Stored records

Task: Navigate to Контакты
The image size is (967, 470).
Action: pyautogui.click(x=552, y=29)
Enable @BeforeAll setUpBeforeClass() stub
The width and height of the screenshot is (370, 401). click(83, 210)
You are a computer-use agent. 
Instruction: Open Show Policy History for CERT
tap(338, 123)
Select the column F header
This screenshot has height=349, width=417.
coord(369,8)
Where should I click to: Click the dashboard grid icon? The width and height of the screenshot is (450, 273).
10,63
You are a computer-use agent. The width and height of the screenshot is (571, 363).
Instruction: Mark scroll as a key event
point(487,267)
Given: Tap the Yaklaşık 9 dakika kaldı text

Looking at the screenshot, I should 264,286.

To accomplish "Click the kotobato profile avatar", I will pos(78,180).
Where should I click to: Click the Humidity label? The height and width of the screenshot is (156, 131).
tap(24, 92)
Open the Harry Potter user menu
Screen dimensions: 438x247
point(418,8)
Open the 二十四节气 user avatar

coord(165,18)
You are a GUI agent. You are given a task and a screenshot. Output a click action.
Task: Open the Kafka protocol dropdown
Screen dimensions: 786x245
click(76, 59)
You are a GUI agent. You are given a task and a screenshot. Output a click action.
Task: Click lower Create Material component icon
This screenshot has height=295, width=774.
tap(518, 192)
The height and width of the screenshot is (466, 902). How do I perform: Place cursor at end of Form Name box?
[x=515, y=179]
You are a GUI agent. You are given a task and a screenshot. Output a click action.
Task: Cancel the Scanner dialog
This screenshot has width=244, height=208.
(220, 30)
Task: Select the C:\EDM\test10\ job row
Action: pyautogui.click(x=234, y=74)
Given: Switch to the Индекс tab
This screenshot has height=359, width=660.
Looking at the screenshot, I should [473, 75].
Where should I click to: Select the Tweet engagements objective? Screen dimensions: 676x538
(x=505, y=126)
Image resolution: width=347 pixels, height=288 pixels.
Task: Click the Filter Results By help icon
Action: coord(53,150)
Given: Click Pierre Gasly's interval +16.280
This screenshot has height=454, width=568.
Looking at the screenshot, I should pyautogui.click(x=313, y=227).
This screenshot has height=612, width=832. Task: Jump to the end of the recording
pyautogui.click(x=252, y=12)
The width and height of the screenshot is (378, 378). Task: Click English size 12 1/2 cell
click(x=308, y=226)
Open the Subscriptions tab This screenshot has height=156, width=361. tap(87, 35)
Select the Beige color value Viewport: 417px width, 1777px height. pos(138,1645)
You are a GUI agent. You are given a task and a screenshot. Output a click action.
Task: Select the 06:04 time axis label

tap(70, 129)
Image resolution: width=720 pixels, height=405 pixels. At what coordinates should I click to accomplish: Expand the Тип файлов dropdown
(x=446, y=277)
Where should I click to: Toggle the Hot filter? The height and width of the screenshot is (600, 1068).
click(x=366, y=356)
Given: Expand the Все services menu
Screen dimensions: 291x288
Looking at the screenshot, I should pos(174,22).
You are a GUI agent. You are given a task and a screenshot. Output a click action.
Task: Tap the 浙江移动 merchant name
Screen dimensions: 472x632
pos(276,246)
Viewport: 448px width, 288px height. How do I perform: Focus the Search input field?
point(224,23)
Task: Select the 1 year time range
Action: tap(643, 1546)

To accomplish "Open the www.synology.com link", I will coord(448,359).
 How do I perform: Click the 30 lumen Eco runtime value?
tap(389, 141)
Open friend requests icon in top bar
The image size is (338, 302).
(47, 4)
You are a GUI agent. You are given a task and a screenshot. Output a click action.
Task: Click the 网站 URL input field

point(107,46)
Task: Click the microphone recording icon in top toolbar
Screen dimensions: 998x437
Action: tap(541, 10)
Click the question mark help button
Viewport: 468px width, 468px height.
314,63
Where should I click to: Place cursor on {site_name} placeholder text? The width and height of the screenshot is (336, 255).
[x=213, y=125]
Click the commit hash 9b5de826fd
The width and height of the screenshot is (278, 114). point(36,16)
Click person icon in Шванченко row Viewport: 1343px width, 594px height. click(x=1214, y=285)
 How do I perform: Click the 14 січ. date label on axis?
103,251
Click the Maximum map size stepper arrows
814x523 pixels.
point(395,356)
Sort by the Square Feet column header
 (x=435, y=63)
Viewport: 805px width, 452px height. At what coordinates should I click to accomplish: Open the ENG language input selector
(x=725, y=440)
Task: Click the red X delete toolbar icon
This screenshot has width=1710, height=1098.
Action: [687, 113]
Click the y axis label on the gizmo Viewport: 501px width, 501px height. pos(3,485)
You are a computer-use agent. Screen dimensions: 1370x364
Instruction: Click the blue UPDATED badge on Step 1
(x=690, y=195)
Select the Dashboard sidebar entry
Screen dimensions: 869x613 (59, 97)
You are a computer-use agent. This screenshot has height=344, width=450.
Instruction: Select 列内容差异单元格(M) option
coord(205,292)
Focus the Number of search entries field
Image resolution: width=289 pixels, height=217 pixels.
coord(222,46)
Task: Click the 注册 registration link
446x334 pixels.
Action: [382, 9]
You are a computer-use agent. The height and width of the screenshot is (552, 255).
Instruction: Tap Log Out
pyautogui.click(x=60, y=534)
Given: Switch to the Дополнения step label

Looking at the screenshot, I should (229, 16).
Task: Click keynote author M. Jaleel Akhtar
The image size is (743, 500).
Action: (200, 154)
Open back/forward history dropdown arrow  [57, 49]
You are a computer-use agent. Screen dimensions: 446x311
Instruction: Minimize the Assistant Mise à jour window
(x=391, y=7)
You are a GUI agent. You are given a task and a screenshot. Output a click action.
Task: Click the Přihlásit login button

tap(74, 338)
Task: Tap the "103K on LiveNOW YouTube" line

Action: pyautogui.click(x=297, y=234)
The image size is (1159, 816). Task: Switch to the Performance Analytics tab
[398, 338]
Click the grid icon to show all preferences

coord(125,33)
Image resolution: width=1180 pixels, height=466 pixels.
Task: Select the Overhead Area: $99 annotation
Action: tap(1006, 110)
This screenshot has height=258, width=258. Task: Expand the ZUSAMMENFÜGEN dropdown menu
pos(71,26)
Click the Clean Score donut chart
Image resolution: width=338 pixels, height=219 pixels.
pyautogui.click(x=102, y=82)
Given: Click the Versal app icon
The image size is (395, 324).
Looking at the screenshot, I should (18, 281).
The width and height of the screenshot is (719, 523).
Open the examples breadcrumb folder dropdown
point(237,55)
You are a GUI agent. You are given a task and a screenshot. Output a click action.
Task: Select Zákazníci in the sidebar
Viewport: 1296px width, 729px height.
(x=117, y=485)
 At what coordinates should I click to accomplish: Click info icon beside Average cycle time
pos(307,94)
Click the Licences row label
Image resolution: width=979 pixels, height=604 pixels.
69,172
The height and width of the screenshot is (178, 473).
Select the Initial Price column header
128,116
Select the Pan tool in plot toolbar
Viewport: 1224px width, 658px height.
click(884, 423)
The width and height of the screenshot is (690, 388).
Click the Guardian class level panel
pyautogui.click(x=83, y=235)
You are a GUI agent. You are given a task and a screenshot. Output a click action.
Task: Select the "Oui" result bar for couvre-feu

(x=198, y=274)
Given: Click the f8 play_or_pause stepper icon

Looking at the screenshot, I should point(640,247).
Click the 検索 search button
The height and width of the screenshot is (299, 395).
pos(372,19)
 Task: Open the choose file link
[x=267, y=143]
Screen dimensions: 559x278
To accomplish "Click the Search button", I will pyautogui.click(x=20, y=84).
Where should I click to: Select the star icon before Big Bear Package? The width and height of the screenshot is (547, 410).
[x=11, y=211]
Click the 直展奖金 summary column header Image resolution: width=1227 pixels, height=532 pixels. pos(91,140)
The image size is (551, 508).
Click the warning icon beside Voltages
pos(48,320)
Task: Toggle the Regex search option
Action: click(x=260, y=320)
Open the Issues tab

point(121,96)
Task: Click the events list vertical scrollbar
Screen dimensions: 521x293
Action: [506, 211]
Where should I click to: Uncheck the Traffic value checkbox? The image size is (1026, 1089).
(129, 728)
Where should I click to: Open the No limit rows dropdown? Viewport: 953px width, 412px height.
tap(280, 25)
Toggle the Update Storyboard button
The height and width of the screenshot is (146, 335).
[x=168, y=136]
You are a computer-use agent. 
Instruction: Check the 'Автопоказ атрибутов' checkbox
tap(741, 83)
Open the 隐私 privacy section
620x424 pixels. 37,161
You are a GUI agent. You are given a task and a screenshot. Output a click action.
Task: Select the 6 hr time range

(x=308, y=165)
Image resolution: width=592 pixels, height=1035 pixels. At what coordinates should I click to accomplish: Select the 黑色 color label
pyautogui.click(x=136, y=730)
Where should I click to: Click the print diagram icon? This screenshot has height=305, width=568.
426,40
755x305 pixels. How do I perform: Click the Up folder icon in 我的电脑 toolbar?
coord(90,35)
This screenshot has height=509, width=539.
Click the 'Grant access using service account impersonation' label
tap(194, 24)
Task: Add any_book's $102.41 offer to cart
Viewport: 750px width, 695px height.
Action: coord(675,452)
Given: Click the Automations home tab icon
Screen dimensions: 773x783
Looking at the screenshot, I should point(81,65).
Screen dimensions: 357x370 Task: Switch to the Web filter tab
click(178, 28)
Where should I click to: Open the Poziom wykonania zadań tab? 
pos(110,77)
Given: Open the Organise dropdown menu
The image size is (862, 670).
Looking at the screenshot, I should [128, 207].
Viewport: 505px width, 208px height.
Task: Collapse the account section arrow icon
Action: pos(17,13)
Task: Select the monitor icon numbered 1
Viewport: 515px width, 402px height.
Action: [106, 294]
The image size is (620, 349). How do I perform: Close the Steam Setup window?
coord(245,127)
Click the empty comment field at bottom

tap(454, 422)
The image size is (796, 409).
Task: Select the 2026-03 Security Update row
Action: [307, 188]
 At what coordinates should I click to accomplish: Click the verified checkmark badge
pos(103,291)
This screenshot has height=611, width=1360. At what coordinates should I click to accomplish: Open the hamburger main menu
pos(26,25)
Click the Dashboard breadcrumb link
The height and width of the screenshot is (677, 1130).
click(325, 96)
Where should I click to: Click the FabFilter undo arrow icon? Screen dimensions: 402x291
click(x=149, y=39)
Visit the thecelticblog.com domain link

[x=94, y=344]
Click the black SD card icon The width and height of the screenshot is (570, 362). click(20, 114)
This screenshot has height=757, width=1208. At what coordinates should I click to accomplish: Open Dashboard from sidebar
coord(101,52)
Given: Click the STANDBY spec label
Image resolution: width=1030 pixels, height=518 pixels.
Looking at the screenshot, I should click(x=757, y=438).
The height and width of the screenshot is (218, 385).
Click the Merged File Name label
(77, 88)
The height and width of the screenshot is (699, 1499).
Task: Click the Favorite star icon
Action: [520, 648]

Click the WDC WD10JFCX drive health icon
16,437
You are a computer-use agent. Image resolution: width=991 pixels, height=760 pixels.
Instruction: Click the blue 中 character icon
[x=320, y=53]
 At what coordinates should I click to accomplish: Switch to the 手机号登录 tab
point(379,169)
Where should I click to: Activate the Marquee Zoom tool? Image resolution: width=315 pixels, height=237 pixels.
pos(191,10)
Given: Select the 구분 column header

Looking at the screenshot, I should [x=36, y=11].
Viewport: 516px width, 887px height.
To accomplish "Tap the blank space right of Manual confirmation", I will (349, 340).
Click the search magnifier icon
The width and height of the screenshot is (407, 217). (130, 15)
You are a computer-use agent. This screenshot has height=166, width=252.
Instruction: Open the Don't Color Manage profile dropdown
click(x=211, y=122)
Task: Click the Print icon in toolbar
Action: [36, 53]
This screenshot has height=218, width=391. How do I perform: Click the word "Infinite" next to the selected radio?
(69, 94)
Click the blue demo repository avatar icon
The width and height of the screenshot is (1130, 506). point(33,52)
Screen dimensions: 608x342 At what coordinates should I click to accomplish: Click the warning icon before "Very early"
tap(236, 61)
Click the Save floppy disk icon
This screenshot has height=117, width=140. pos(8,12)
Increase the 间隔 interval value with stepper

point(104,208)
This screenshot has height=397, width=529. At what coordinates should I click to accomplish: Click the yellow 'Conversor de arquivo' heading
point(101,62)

→ **WHAT TO WORK ON**:
Please reproduce, exactly as they appear above, the lines from the line containing "Screen dimensions: 998x437" up to and including the line containing "Open back/forward history".

→ **EXPECTED ANSWER**:
Screen dimensions: 998x437
Action: tap(541, 10)
Click the question mark help button
Viewport: 468px width, 468px height.
314,63
Where should I click to: Place cursor on {site_name} placeholder text? The width and height of the screenshot is (336, 255).
[x=213, y=125]
Click the commit hash 9b5de826fd
The width and height of the screenshot is (278, 114). point(36,16)
Click person icon in Шванченко row Viewport: 1343px width, 594px height. click(x=1214, y=285)
 How do I perform: Click the 14 січ. date label on axis?
103,251
Click the Maximum map size stepper arrows
814x523 pixels.
point(395,356)
Sort by the Square Feet column header
 (x=435, y=63)
Viewport: 805px width, 452px height. At what coordinates should I click to accomplish: Open the ENG language input selector
(x=725, y=440)
Task: Click the red X delete toolbar icon
This screenshot has width=1710, height=1098.
Action: [687, 113]
Click the y axis label on the gizmo Viewport: 501px width, 501px height. pos(3,485)
You are a computer-use agent. Screen dimensions: 1370x364
Instruction: Click the blue UPDATED badge on Step 1
(x=690, y=195)
Select the Dashboard sidebar entry
Screen dimensions: 869x613 (59, 97)
You are a computer-use agent. This screenshot has height=344, width=450.
Instruction: Select 列内容差异单元格(M) option
coord(205,292)
Focus the Number of search entries field
Image resolution: width=289 pixels, height=217 pixels.
coord(222,46)
Task: Click the 注册 registration link
446x334 pixels.
Action: [382, 9]
You are a computer-use agent. The height and width of the screenshot is (552, 255).
Instruction: Tap Log Out
pyautogui.click(x=60, y=534)
Given: Switch to the Дополнения step label

Looking at the screenshot, I should (229, 16).
Task: Click keynote author M. Jaleel Akhtar
The image size is (743, 500).
Action: (200, 154)
Open back/forward history dropdown arrow  [57, 49]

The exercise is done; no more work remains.